# Not quite new, but...



## rorider (Dec 24, 2009)

I'm not new to SailNet and I've ventured a response or two. Now, I want to include more relevant information than I provided initially and explore what results as it impacts my sailing future.

I live in the Portland Oregon area and when I sail, so far, at least, it has been on the Columbia River. Small sailboats on the Columbia are just fine. My most enjoyable times sailing, so far, were sailing a Sea Snark. If you aren't familiar with this, it's about 11 feet long, made of styrofoam, has a centerboard and a lateen sail. It's a blast when you get things working in the right wind.

I modified the top of the centerboard with a jam cleat for the main sheet, and I rigged a bungee cord to hold the centerboard down. This left only the tiller to deal with which kept my one, and only, hand busy. If I needed to change the sail I had to let go the tiller, or steady it somehow (and one can be very creative when need be) while I adjusted the main. I stayed busy, but had lots of fun and I learned much quicker when in danger of turning turtle than I would have in a dry boat.

Yes, I sail single-handed (literally) all the time, even when I have a crew. (OK, I know, it's a bad joke). 

Why I'm going into so much detail here is, I now want to sail bigger, drier boats and, in anticipation of that, want to crew on other's boats, or have others sail with me on club sailboats. I managed my way through ASA basic keelboat, but I want more sailing time, especially through the winter when winds get "fresher" along the Columbia. 

What would be your reaction to someone wishing to crew if they showed up with only one arm/hand and wanted a crew position? Be honest. I have no disillusions about this. Once I gain significant experience I won't have any trouble convincing a Captain to at least give me a test sail, but until I get that experience I'm stuck. 

Again, honestly, winch work goes well if it's a self-tailing winch, or someone else is tailing, but I'm not fast otherwise. I can tie the knots, but I am unsteady on the foredeck, and going overboard is a real danger if I can't be braced steadily.
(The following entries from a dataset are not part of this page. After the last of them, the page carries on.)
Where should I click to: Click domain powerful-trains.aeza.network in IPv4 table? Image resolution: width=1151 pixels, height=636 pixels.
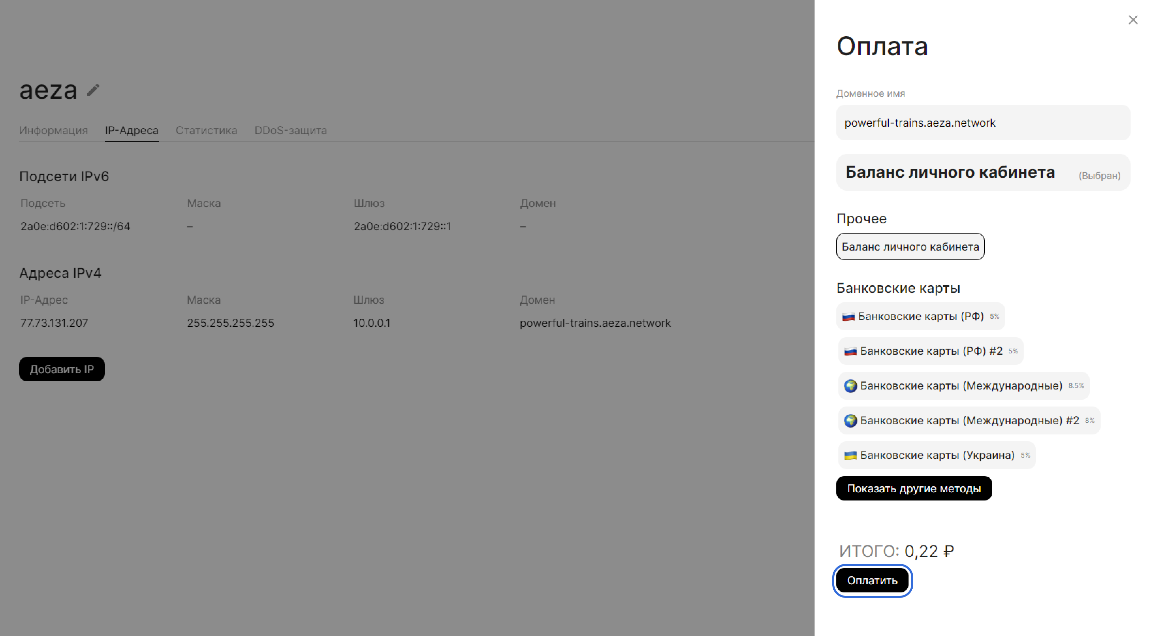pyautogui.click(x=595, y=323)
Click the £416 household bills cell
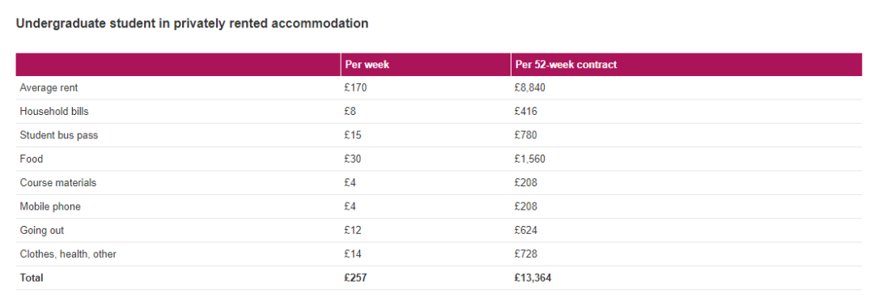The height and width of the screenshot is (302, 874). [x=526, y=112]
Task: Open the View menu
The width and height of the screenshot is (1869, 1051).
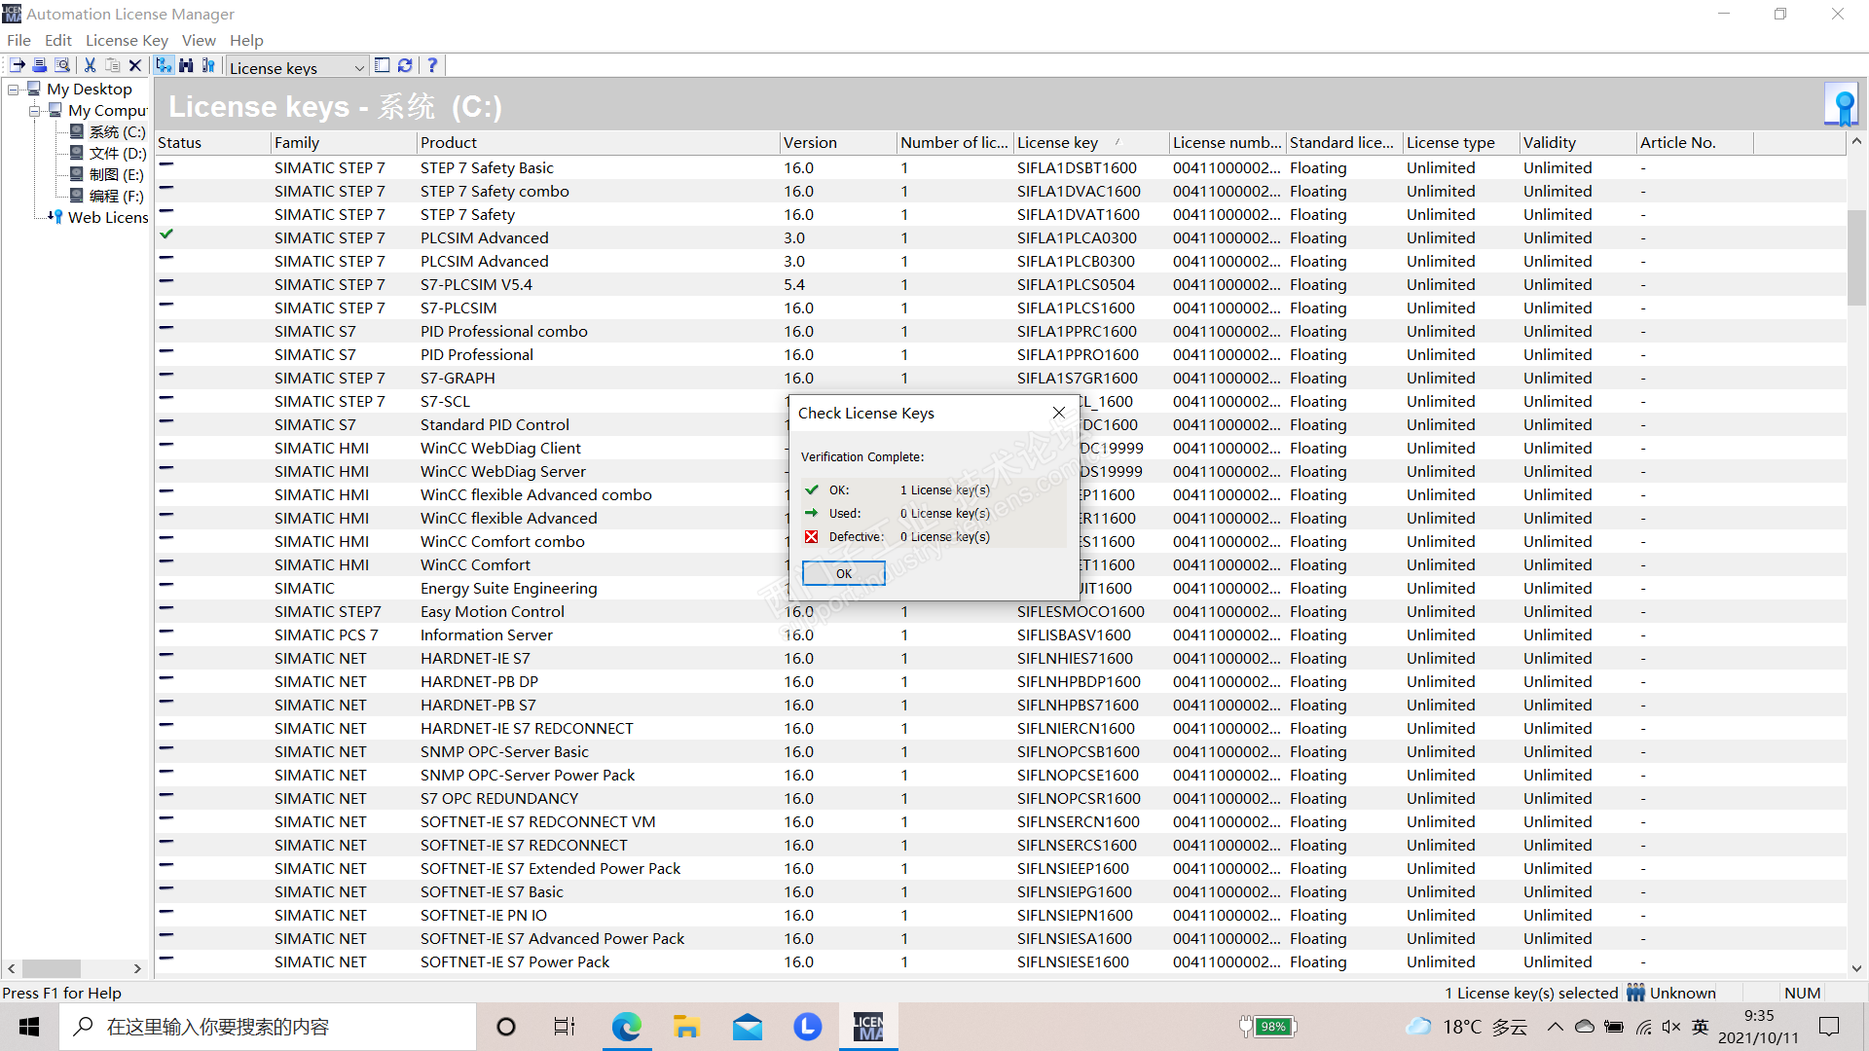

I hate to be a burden, and I don't race because I'm not quick enough to be an asset to the team other than as rail meat. I do, however, want to sail and to gain the experience that time on the water provides. 

Comments? Suggestions? And, please, no sugar coating things, I'm fairly realistic about everything, I don't expect, or want, "special" consideration. I try very hard to do everything without adaptive gear, or with special rules. I carry a real golf handicap (approx. 18, depending on time of year) and compete straight up with no special conditions.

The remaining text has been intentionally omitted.